» **Text segment**
───
The metaverse, NFTs and IP issues in China

Over the past few years, the terms ‘metaverse’ and ‘NFT’ have become global buzzwords. Simply put, the metaverse describes a virtual environment where people can play, create, interact, and buy things. Contrary to popular belief, it is not a single digital ‘place’, but an ecosystem comprising several metaverses. NFTs (non-fungible tokens) are digital records that are used to track ownership and rights over digital or physical assets, and they are by definition unique and rare (in contrast with cryptocurrencies).

In China, a number of local and international brands have already taken the leap into the metaverse and started to establish a presence on various metaverse platforms. Some local governments are also keen to embrace the new metaverse and NFT technology, and have included them as one of the focal points in their government work reports.

This article will discuss some of the pertinent intellectual property (IP) issues that brands should watch out for when venturing into this new space.

Trademark registration strategy

As brands start to conduct business activities in the metaverse space, they may wish to register trademarks covering metaverse and/or NFT-specific goods and services. However, the trademark registration system in China makes this inherently challenging.

In China, the specification of goods and services claimed by trademark applications should conform with the list of standard goods and services published by the China National Intellectual Property Administration (CNIPA). Non-standard goods or services are usually not accepted, though there is discretion for trademark examiners to allow non-standard descriptions.

Currently, goods and services such as “downloadable virtual goods”, “downloadable multimedia files containing artwork authenticated by non-fungible tokens (NFTs)” and “online retail store services featuring virtual goods” are considered non-standard and therefore cannot be readily registered in China. This is different from the practice in a number of other jurisdictions.

That said, we have recently seen some cases where non-standard specifications such as “computer programs for use in online virtual worlds” (Class 9) have managed to be preliminarily approved by the CNIPA. While this may not be the norm yet, it does indicate that the trademark examiners may be willing to exercise their discretion in favour of non-standard descriptions from time to time.

The 12th edition of the Nice Classification (which will enter into force on January 1, 2023) includes “downloadable digital files authenticated by non-fungible tokens [NFTs]” as a standard description in Class 9. As China generally adopts the Nice Classification which is published by the World Intellectual Property Organization, it is hopeful that the CNIPA will incorporate this new NFT-related description as a standard item in China in due course. Before that happens, trademark applicants may designate standard goods and services that are closely relevant, such as “computer programs, downloadable”, “downloadable image files”, “virtual reality game software”, “virtual reality headsets” and "electronic wallet (downloadable computer software)” in Class 9.
───
» **Data excerpts**

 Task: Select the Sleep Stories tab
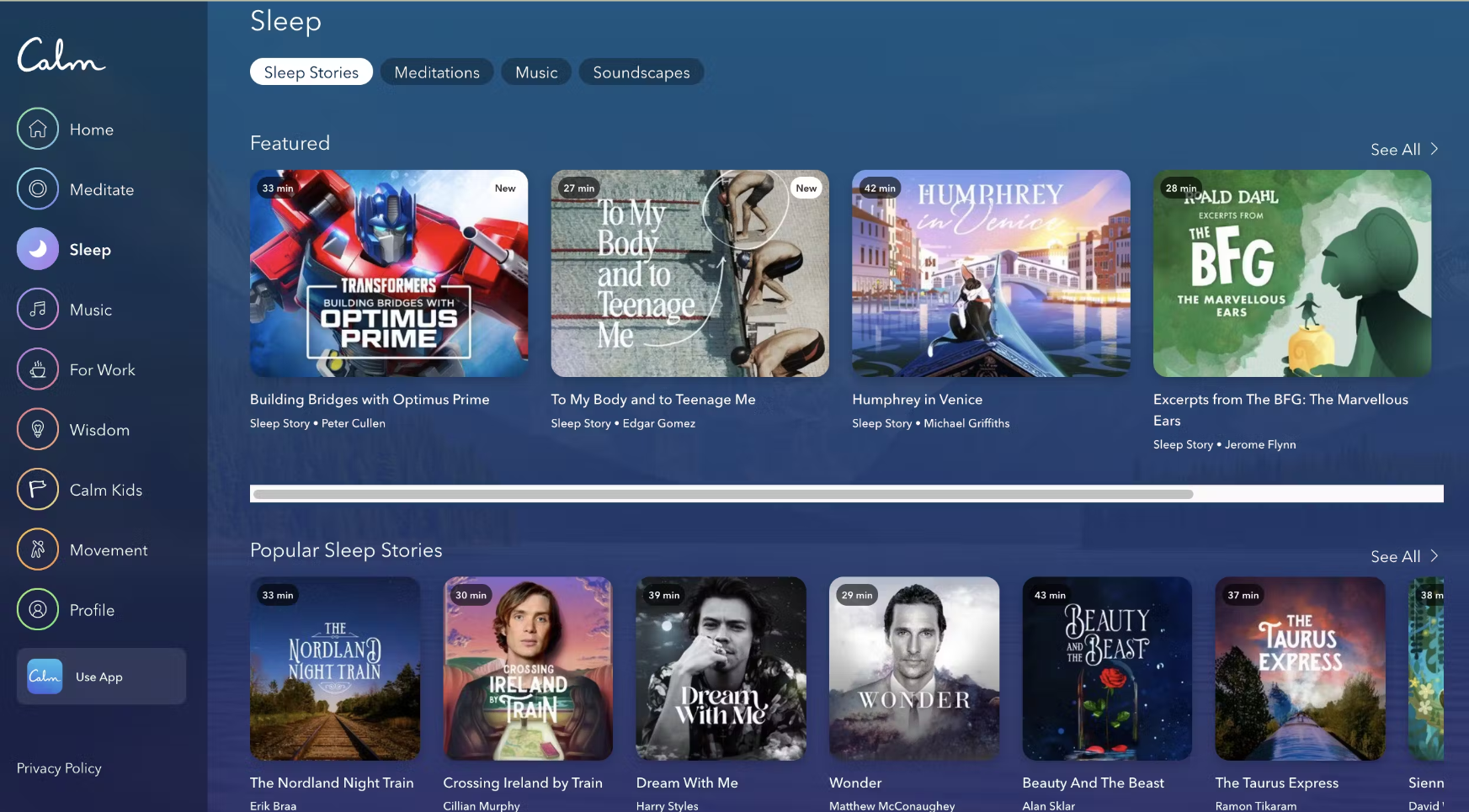click(x=311, y=72)
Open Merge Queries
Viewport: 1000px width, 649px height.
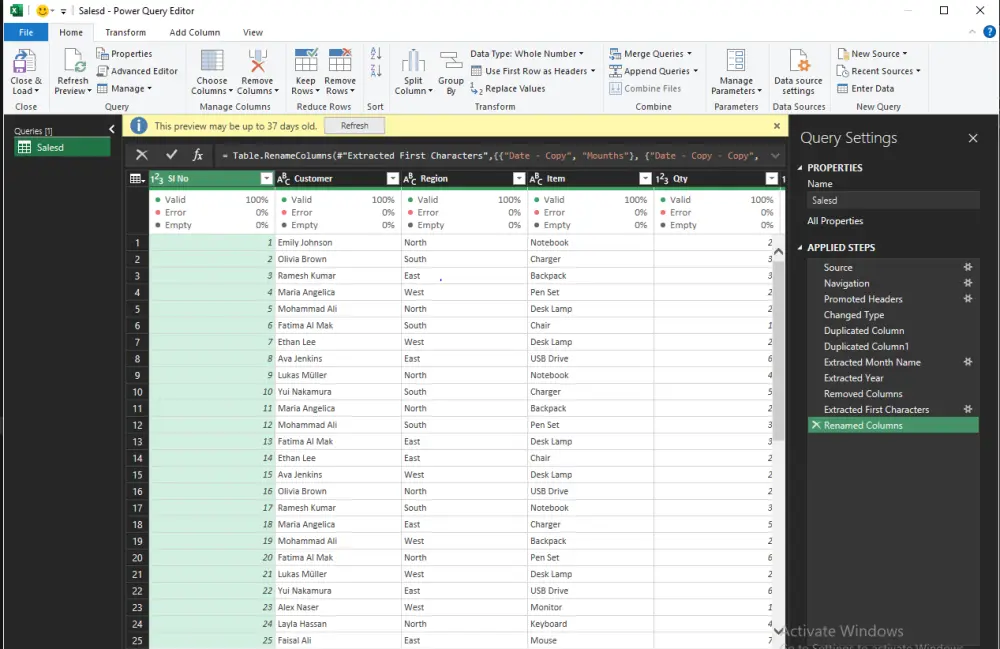coord(652,53)
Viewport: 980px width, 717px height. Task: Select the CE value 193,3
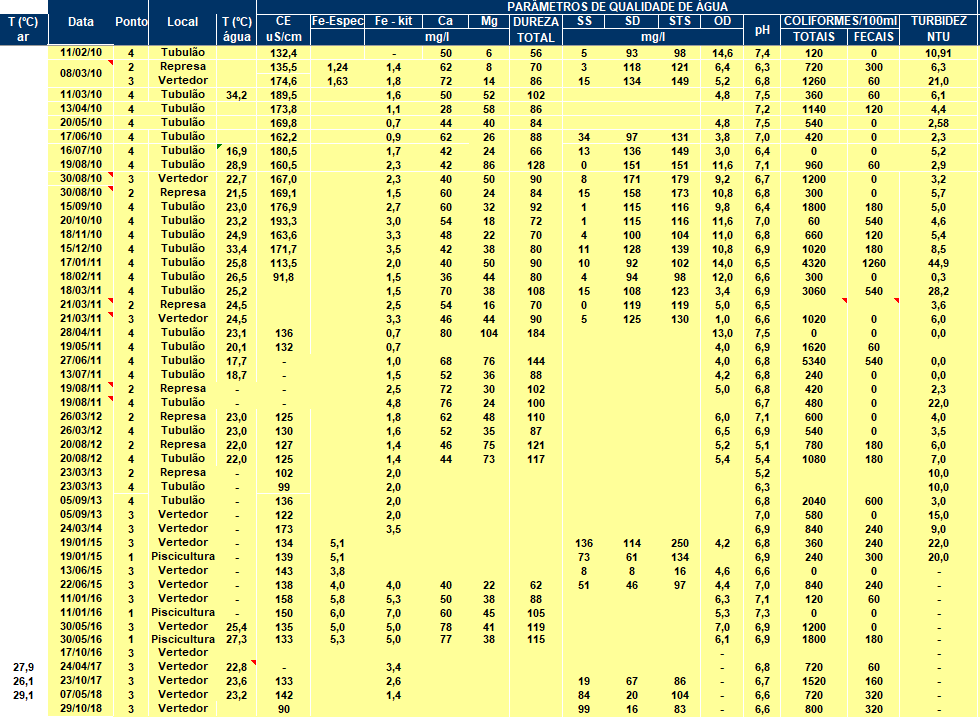point(283,220)
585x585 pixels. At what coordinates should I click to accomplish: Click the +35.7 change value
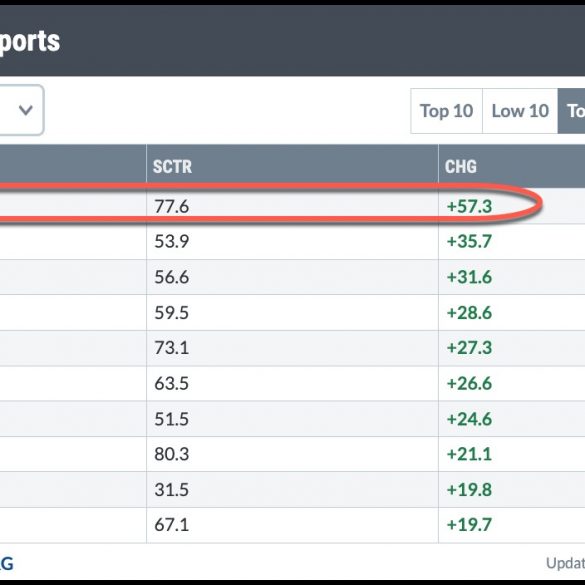(469, 241)
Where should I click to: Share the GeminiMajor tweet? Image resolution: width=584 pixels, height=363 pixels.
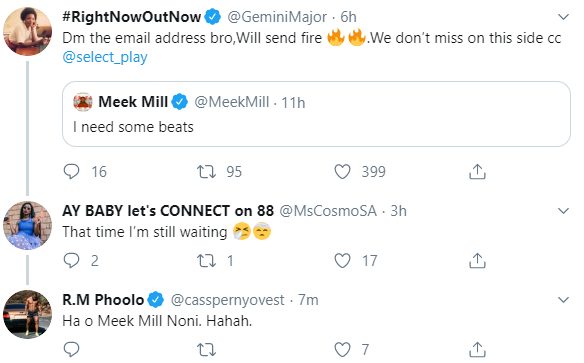[477, 172]
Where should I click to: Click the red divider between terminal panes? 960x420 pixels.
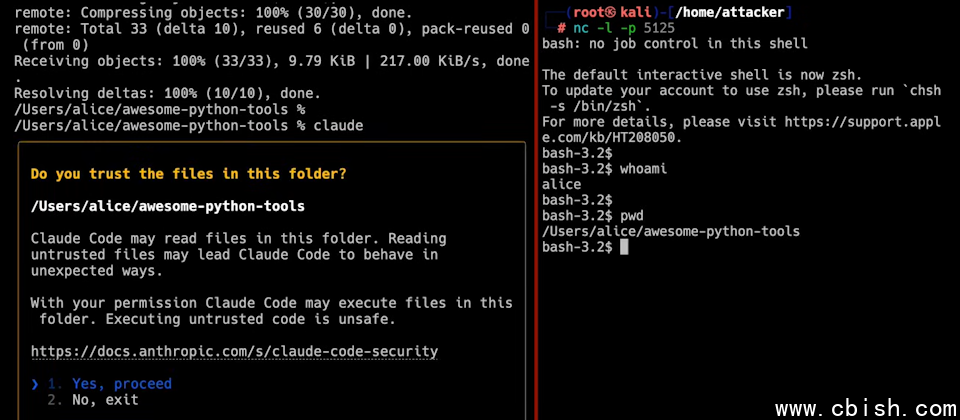537,210
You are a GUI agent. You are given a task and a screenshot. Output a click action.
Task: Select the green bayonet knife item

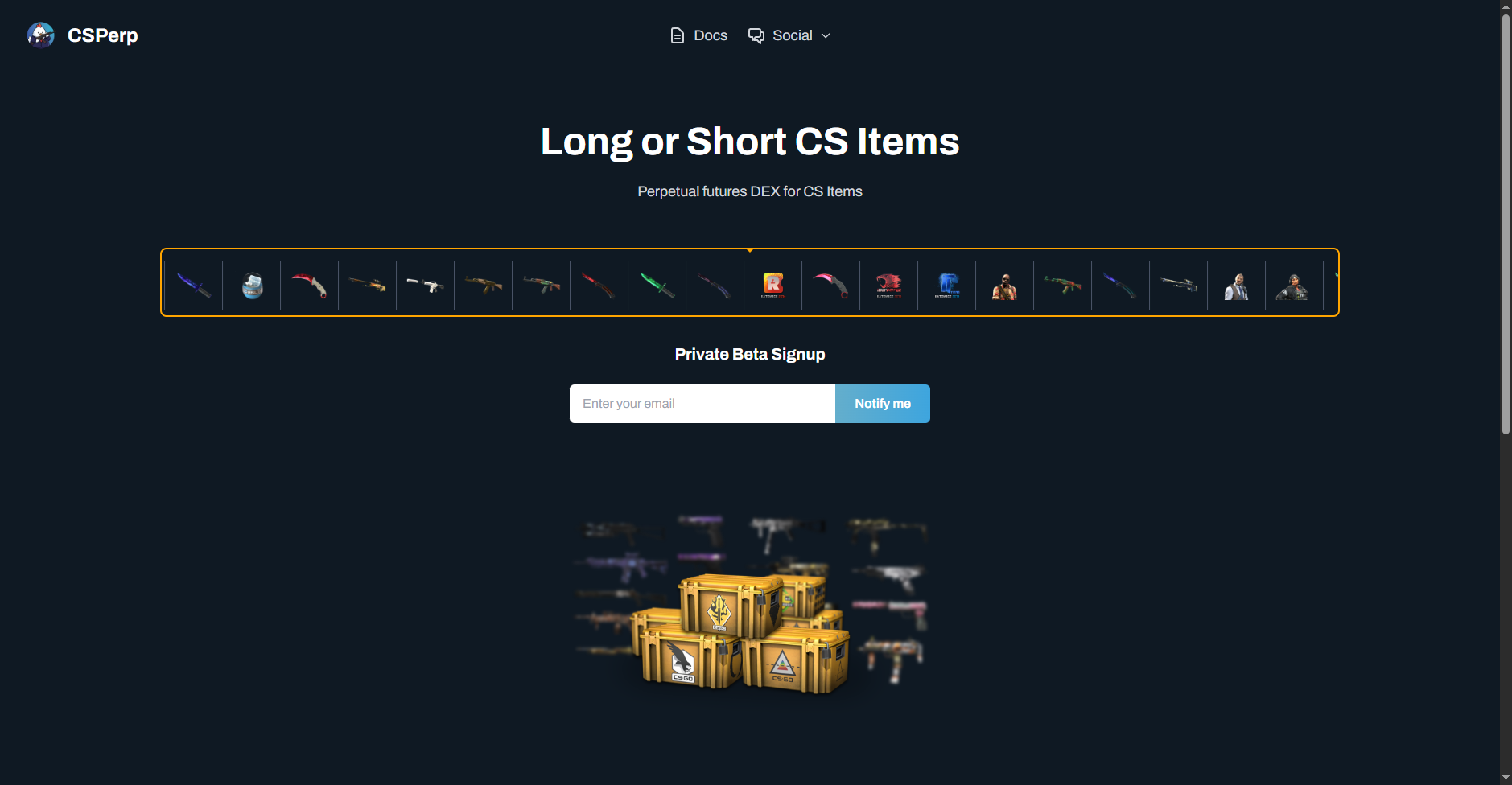point(657,285)
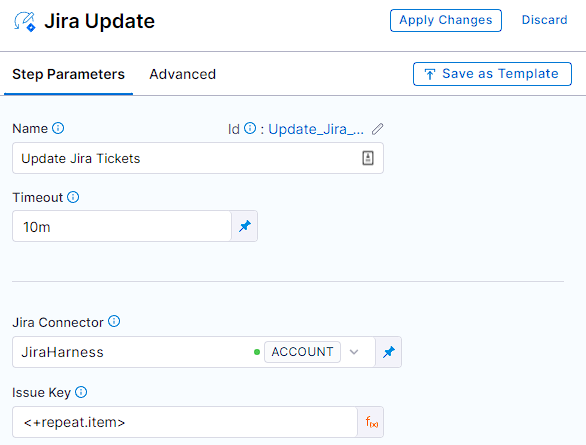Click the Apply Changes button
The height and width of the screenshot is (445, 586).
point(446,20)
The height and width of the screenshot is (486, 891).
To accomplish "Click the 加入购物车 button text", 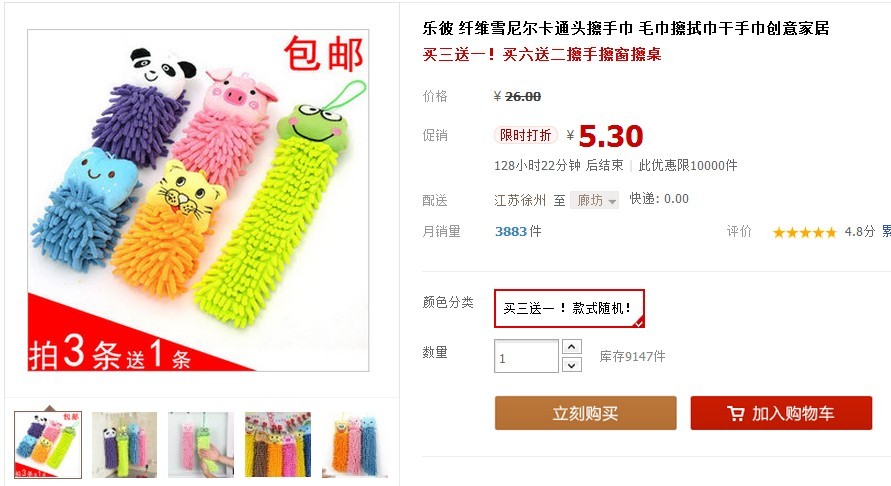I will pos(793,413).
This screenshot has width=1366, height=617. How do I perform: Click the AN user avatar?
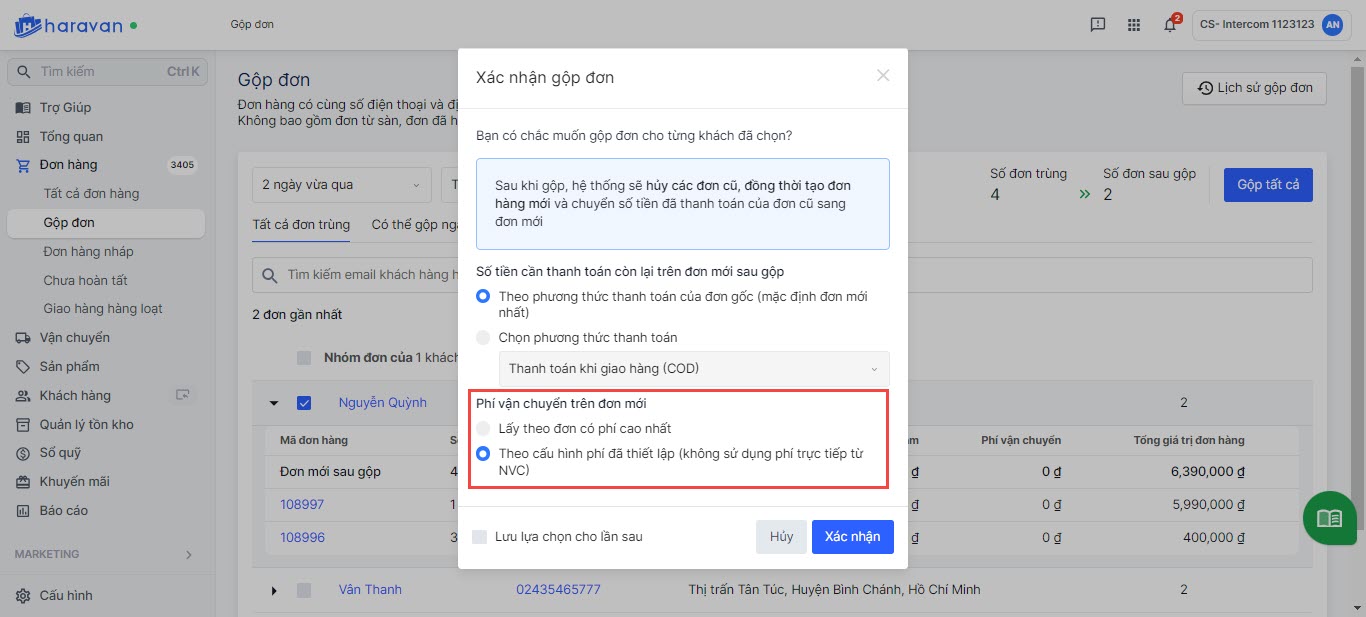(x=1331, y=25)
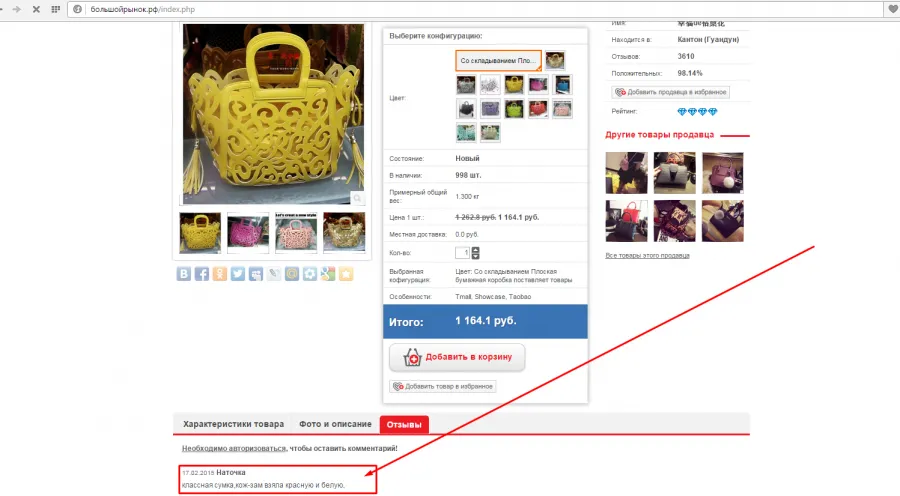Click the 'Добавить в корзину' button
Screen dimensions: 900x496
tap(457, 357)
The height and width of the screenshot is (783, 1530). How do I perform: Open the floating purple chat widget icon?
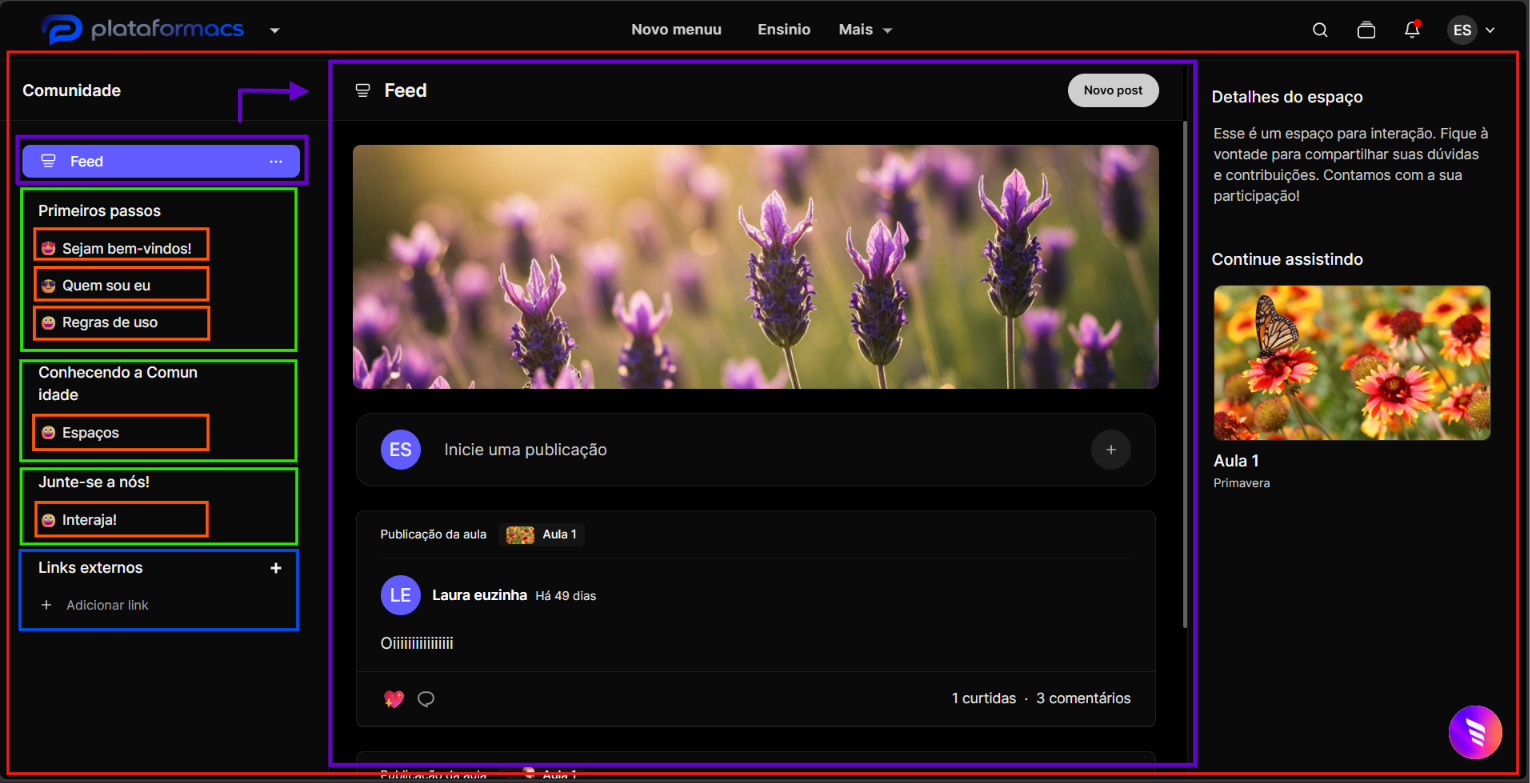(x=1475, y=733)
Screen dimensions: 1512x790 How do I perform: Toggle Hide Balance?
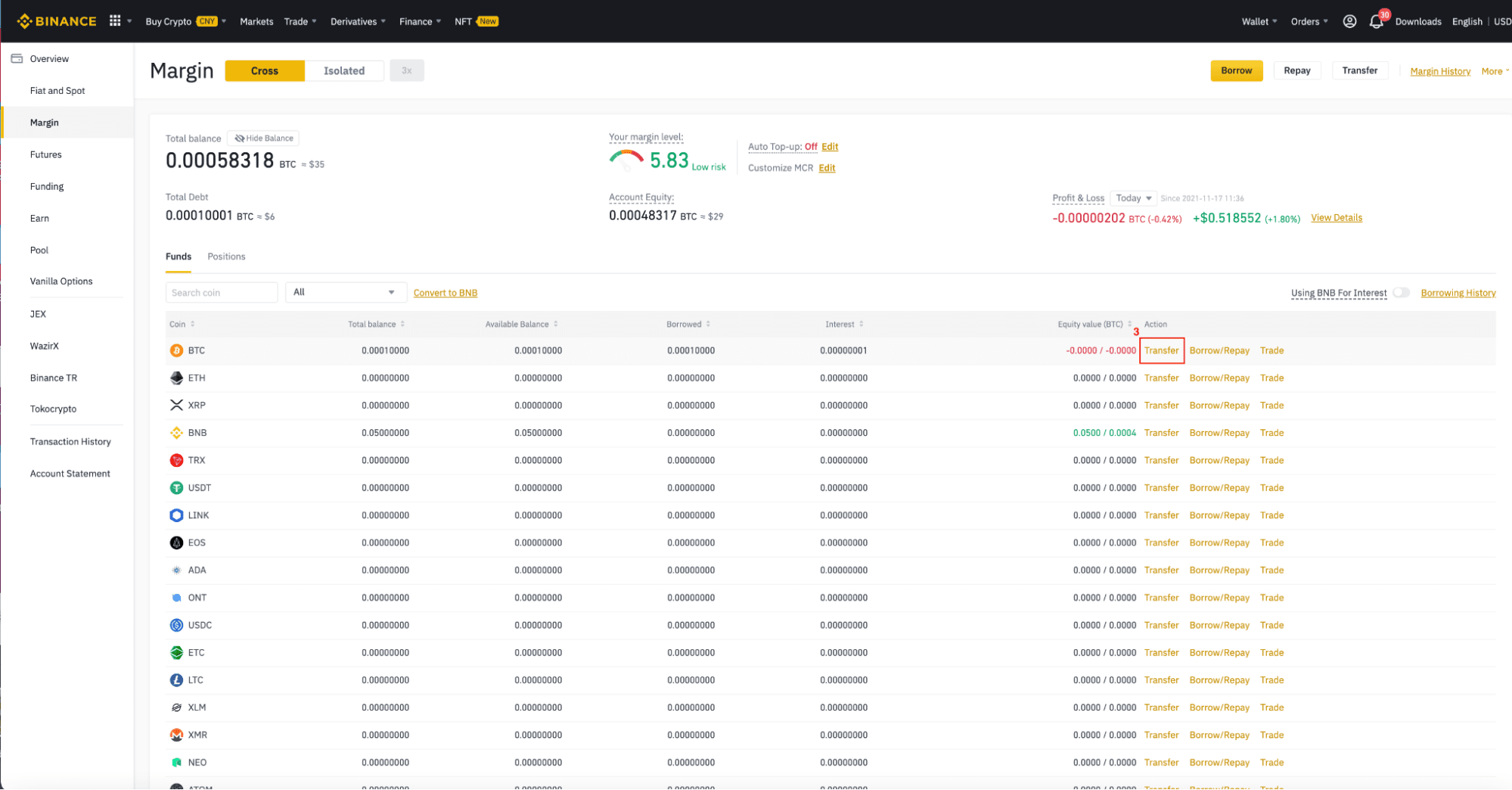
───
» **Requirements**
#1 In the article on metaverse and NFT trademark issues in China, on what date does the 12th edition of the Nice Classification enter into force?
#2 Write what comes next in the article on metaverse, NFT and IP issues in China, picking up after its final sentence.

» **Answer list**
#1 January 1, 2023.

#2
Another option would be to consider filing trademark applications by way of international registrations (IR) designating China. As the CNIPA is generally more relaxed on the specifications of IRs (as compared to national applications), there may be a better chance for non-standard items to be accepted this way.

That said, it appears to be the CNIPA’s current position to reject applications on goods or services that relate to ‘tokens’ (including NFTs), ‘virtual currencies’ and ‘cryptocurrencies’ instead of requesting amendments to the said items as such items are considered non-standard under local practice. As for goods and services that relate to the metaverse, the CNIPA’s attitude is less clear. We see that the CNIPA recently approved an IR for metaverse-related software goods in Class 9 in August 2022, but rejected an IR in respect of metaverse-related software services in Class 42 in the same month.

In addition to the hurdles in registering trademarks that claim metaverse- or NFT-related goods or services as discussed above, it is generally difficult to register trademarks containing the word ‘metaverse’ or its Chinese language equivalent (元宇宙 [Yuan Yu Zhou]) in China. In February 2022, the number of these metaverse-related trademark applications reportedly reached 16,000, doubling the number recorded just two months prior in December 2021. Despite the large number of new applications, very few of them have been approved for registration.

In fact, the CNIPA has expressed a clear intention to severely crack down on improper trademark squatting and trademark applications that piggyback on the metaverse hype. It will likely be difficult for companies to obtain trademark registration for marks that contain the word ‘metaverse’ or 元宇宙 [Yuan Yu Zhou] for the time being.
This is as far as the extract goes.